* Work required
Scanning the entries below, copy every line that contains the word "Screenshot".

(Records contained in a dataset)
-------

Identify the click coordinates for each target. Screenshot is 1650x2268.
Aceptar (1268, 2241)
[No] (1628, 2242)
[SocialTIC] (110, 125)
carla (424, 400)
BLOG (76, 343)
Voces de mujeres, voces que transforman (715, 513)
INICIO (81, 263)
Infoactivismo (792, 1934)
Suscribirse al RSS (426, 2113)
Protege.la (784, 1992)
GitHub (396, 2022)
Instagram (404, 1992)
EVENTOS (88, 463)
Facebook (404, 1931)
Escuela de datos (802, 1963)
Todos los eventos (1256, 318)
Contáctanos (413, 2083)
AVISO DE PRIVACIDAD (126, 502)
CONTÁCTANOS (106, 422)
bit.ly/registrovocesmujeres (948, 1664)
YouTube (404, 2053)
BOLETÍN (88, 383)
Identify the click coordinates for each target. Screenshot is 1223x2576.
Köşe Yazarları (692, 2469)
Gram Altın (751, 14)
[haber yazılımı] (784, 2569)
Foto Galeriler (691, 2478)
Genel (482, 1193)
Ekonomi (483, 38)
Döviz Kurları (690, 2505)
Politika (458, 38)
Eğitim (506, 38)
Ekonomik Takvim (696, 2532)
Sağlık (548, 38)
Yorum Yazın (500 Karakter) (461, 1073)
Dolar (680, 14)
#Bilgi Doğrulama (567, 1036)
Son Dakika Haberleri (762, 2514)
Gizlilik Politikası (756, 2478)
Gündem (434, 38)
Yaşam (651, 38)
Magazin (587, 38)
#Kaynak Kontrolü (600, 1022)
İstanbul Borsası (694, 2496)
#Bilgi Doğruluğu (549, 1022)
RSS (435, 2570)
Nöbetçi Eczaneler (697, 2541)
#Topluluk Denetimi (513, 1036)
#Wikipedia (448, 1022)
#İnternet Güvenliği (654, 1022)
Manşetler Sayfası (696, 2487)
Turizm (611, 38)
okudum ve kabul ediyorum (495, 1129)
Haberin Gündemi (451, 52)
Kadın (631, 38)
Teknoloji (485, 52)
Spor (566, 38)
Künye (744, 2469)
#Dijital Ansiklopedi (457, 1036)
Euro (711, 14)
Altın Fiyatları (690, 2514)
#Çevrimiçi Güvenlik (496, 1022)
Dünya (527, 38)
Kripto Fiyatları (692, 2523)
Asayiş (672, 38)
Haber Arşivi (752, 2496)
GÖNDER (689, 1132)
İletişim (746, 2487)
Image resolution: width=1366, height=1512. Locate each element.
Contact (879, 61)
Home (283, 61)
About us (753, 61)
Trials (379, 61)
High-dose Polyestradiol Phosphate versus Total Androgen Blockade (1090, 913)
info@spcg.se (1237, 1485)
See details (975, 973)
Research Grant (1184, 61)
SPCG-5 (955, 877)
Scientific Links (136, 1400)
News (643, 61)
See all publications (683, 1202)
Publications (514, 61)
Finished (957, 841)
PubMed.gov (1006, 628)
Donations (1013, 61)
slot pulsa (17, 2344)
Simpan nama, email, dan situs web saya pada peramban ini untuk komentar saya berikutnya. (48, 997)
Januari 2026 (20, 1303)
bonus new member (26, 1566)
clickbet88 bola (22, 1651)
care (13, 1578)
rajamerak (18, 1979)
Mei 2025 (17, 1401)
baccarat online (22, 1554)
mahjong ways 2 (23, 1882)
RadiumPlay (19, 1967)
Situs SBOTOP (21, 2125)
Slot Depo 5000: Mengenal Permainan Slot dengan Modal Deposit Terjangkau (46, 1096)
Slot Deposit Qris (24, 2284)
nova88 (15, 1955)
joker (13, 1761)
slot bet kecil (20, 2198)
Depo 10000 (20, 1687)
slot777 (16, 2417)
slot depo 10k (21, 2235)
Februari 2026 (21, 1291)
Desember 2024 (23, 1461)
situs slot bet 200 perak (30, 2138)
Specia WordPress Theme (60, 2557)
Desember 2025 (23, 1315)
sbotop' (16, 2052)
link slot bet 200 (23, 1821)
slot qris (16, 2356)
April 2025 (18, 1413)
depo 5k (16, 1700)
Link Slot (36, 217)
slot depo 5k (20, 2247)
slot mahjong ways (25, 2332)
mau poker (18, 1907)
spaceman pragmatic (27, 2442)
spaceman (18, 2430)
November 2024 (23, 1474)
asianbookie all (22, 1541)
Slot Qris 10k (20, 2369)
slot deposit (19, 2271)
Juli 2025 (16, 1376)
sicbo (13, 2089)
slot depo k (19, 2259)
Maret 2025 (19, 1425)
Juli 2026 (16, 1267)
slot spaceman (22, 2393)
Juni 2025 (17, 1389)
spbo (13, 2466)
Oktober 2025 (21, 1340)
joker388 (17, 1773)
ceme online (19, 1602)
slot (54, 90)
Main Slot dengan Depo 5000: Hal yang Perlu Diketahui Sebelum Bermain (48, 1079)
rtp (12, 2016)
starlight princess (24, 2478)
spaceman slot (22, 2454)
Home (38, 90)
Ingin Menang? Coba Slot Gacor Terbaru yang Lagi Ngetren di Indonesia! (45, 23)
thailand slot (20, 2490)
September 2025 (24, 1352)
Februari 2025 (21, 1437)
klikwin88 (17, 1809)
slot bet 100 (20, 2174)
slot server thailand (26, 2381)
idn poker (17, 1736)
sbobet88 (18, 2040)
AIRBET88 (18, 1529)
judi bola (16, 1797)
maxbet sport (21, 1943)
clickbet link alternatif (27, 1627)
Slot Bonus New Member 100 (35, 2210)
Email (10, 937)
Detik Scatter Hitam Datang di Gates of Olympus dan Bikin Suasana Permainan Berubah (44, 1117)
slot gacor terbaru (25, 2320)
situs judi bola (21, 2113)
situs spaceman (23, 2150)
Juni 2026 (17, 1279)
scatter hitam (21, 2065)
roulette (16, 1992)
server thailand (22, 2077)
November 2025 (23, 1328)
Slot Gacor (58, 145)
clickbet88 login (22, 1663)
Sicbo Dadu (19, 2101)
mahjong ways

-------

* Reply
Identify the click coordinates for each target. Screenshot is 1650x2268.
Identify the click coordinates for each target. Screenshot is 1223x2576.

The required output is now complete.